À minha volta, o povo espraia-se finalmente no seu
domingo. As crianças vivem à solta por aqui, onde o mar deslaça dia e noite as
suas ondas e elas, as crianças, dão cambalhotas e correm chapinhando a água
dócil, entre pequenos sal/tos de quem está mesmo felizmente feliz e quer
continuar assim, sem precisar de o querer. Há gazelas morenas, umas a seguir às
outras, é difícil acompanhar com a merecida atenção tantos ritmos ondulantes e belos,
sob este sol de Deus. Passa uma caipira([2]) com o peso dos anos
no rosto grudado pelo sal que vagueia pela aragem e com uma caixa transparente
no braço leva ovos de codorniz, camarão cozido, umas comidas que outros irão
comprar, com certeza.
Olhando para trás,
vejo 2 candeeiros públicos ainda acesos, o que não me espanta (pois em Portugal
também acontecem estes descuidos) a despontarem entre as cabeleiras verdes das
árvores sossegadas e claramente alheadas do assunto. É de lá dessas bandas -
que chegam até aqui aquelas músicas populares, sempre a tocarem as esferas do
coração. Muitas pessoas cantam-nas em grupos e alegram-se simplesmente assim.
Um papagaio caiu,
tombou mesmo agora a meus pés e re/ paro que é feito de plástico, que já foi
saco de supermercado + uns pauzinhos de coqueiro aliados, e ainda mais agora, o
menino já o ergueu no ar e aquela coisinha frágil como Tudo, dá curvaS sozinho com
a cauda louca sem tino e esburaca o espaço, rodopia veloz e depois ,,, cai
outra vez no chão aparentemente sólido do mundo e a criança continua a ser
criança a brincar e já é muito, tomara eu.
A menina do bar,
mini-saia de ganga boa perna, camiseta vermelha desabotoada, bandeja prateada
na mão esquerda, já aviou mais umas garrafas de Sol([3]) a uns jovens que
estão pr’ali num forrobodó evidente e regressa ao balcão, esvoaçando um olhar
geral pelas mesas dos seus clientes.
Um bandozinho de
sabiás-da-praia passa à frente do meu olhar a rasarem o grande areal, com
cadeiras e mesas azuis, vermelhas e brancas e desaparecem numa curva uníssona
do tempo, o que é feito deles? pensei, enquanto uma outra parte de mim se
regala a misturar as cores do cenário em jogos infindáveis.

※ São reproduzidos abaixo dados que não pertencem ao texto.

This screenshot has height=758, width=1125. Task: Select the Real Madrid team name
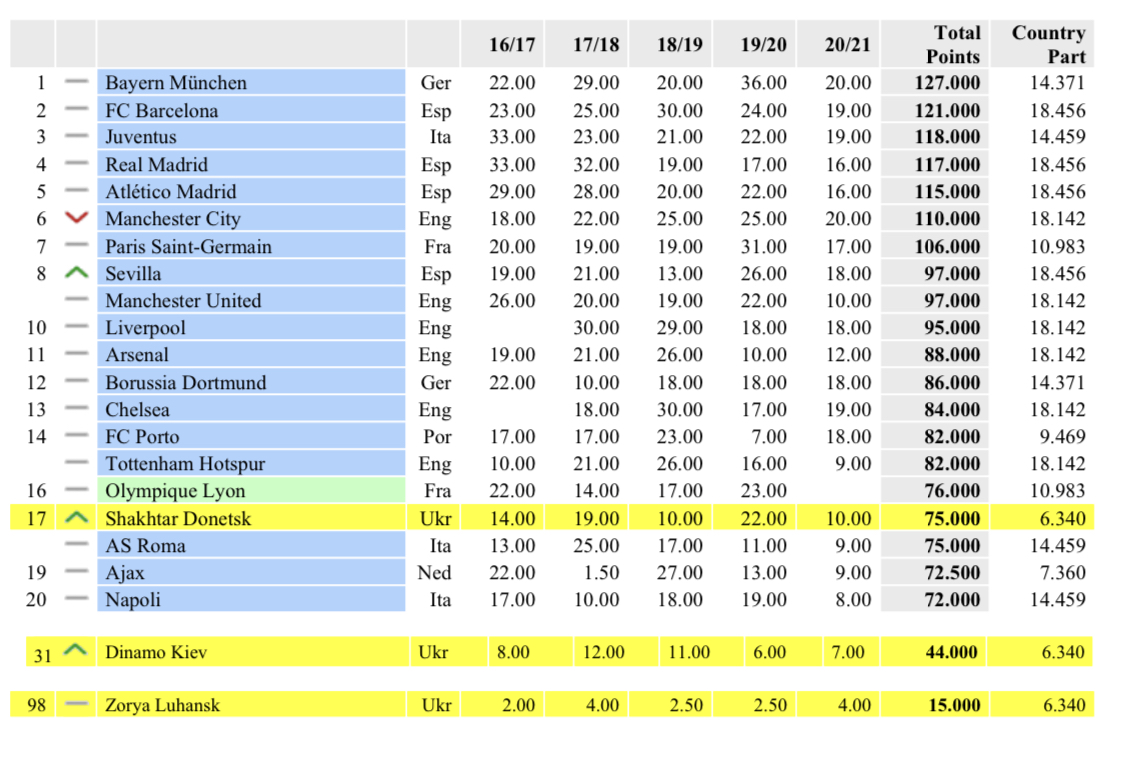click(x=157, y=164)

Lá adiante, lá mesmo ao fundo, onde o céu se afunda
numa tira horizontal de água mais cintilante no brilho, faz-me lembrar que
amanhã irei a Stº António de Alcântara, por onde um touro ([4]) passeia a sua
estrela de cinco pontas na testa carimbada, em noites de lua cheia.
(São Luís. Estado do Maranhão. Brasil)
[2] Pessoa humilde do campo, da roça, do interior do Estado.
[3] Marca de cerveja mexicana, bastante consumida por estas bandas.
[4] Segundo uma interpretação livre de lendas populares brasileiras, na Ilha dos Lençóis, D. Sebastião mora num palácio de cristal que se ergue no fundo do mar próximo à ilha considerada encantada. Consta que o rei vagueia pela praia, durante a noite, na forma de um touro com uma estrela de ouro (ou de prata), na testa. Se alguém conseguir atingir a estrela e ferir o touro, o seu reino será desencantado e D. Sebastião poderá regressar a Portugal.